Exercise data section start
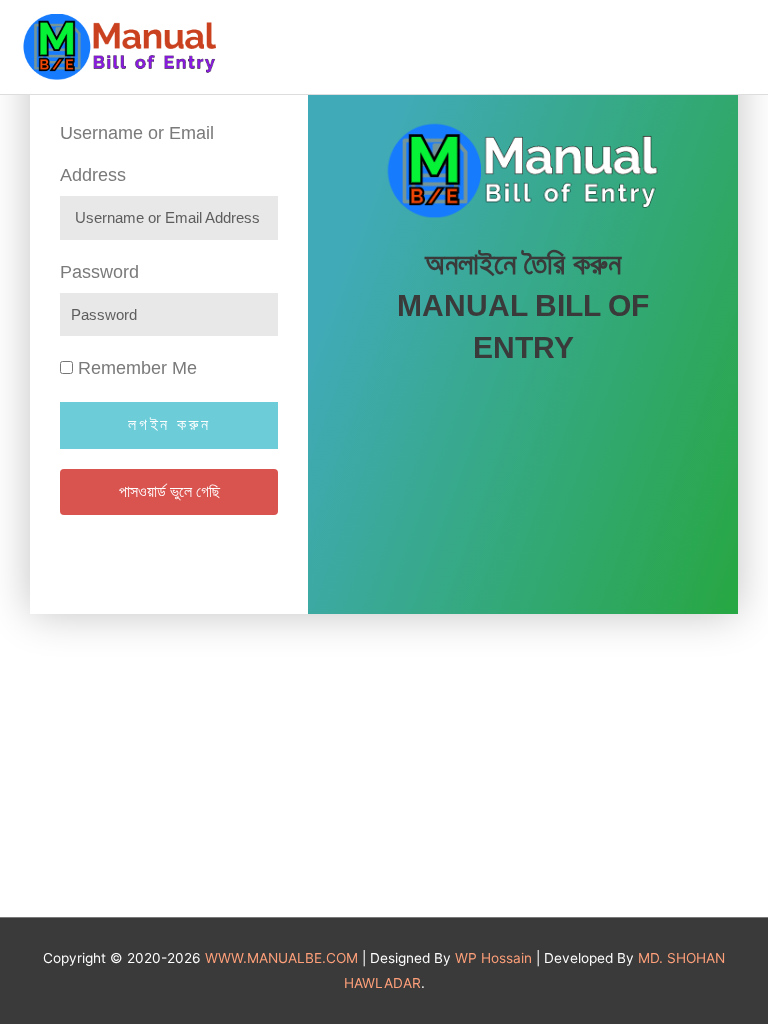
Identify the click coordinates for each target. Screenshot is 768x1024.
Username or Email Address (137, 153)
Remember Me (135, 368)
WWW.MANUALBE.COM (281, 958)
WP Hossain (493, 958)
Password (99, 272)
Exercise data section end
Required action: Could you print the data exactly as it appears and keep the pictures out?

Task answer:
Identify the click coordinates for each target. Screenshot is 768x1024.
Username or Email Address (137, 153)
Remember Me (135, 368)
WWW.MANUALBE.COM (281, 958)
WP Hossain (493, 958)
Password (99, 272)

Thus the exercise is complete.